HONG KONG, Jan. 28 (Xinhua) -- In the evening, Liang Wan Ning, who was waiting for her husband to get off work, brought the dinner to the table. The delicious smell of food filled the living room where Liang's son was playing with his friends.

This is not Liang's home, but Hong Kong's first community living room. "It's the taste of home that makes people feel warm," Liang said.

Sham Shui Po is one of the areas in Hong Kong with the highest number of subdivided flats. Cramped and usually with poor hygiene conditions and ventilation, these tiny abodes are home to many grassroots people in the international financial hub.

In the latest Policy Address, the Hong Kong Special Administrative Region (HKSAR) government proposed the Community Living Room project, bringing together the strengths of the government, the business sector and the community to improve the living environment of subdivided flats occupants.

The three-year project was launched on Dec. 18, 2023, when the first community living room opened. Since then, it has received an average of more than 150 users per day. Liang and her son, who live in a subdivided flat of about 15 square meters, have become regular users.

Lok Sin Tong Benevolent Society, Kowloon, a local charitable organization, is the operator of this community living room in Sham Shui Po.

"The opening hours here are 11 a.m. to 10 p.m. The users must meet the required monthly income limits and at least one member of the family is a Hong Kong resident," Alice Lau Oi Sze, chief executive of the Lok Sin Tong Benevolent Society, Kowloon, said.

Located in Fuk Wa Street of Sham Shui Po, the community living room offers a space of nearly 800 square meters, coupled with modern and simple decorations, light and gentle in color, creating a relaxed atmosphere.

Apart from a shared living room where children can do their homework and have group activities, there are also additional facilities including a self-service laundry, shower cubicles, a children's corner and reading room.
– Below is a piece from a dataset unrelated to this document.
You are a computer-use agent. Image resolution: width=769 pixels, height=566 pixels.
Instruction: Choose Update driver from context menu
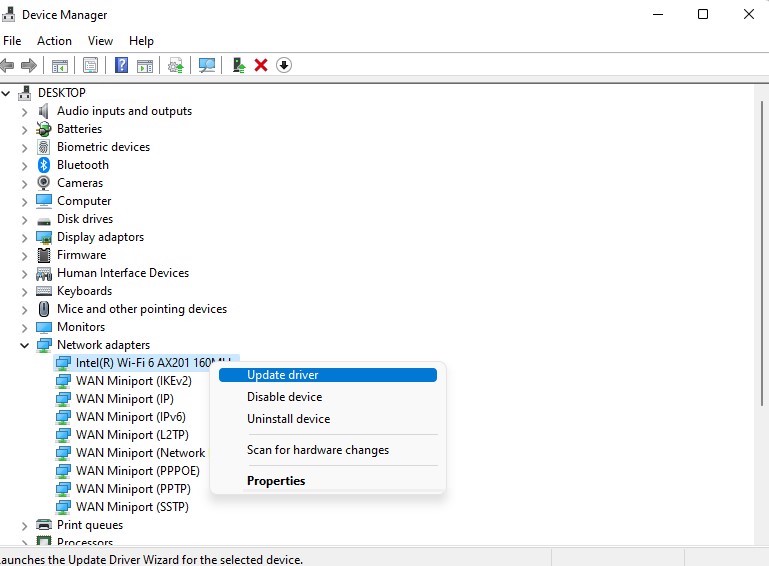click(x=282, y=375)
"The Community Living Room is like my second home," Liang said, adding that the spacious environment here has made her and her family feel more relaxed.

A few years ago, Liang quit her job at an apparel shop to take care of her son. With less income, the family cannot afford the extra tuition fee for her son's remedial class, making Liang, who has a low education level, feel helpless.

In the community living room, there were college student volunteers to help children in their schoolwork, relieving Liang's anxiety.

"By making friends with people of different ages, my son's social and interpersonal skills have been improved and he became more cheerful," Liang said, expressing her thanks to the volunteers.

Apart from that, the community living room has allowed Liang to enjoy life. The well-equipped kitchen gave her a chance to showcase her cooking skills and communicate with other moms and staff members of the premises.

Liang said that she used to feel overwhelmed due to pressures from parenting and livelihood. Talking to other people has helped her to reduce stress.

"Some mothers living in subdivided flats might felt guilty for not being able to provide a good living environment for their children, which is bad for their mental health and can lead to deeper social problems in the long run," Lau said.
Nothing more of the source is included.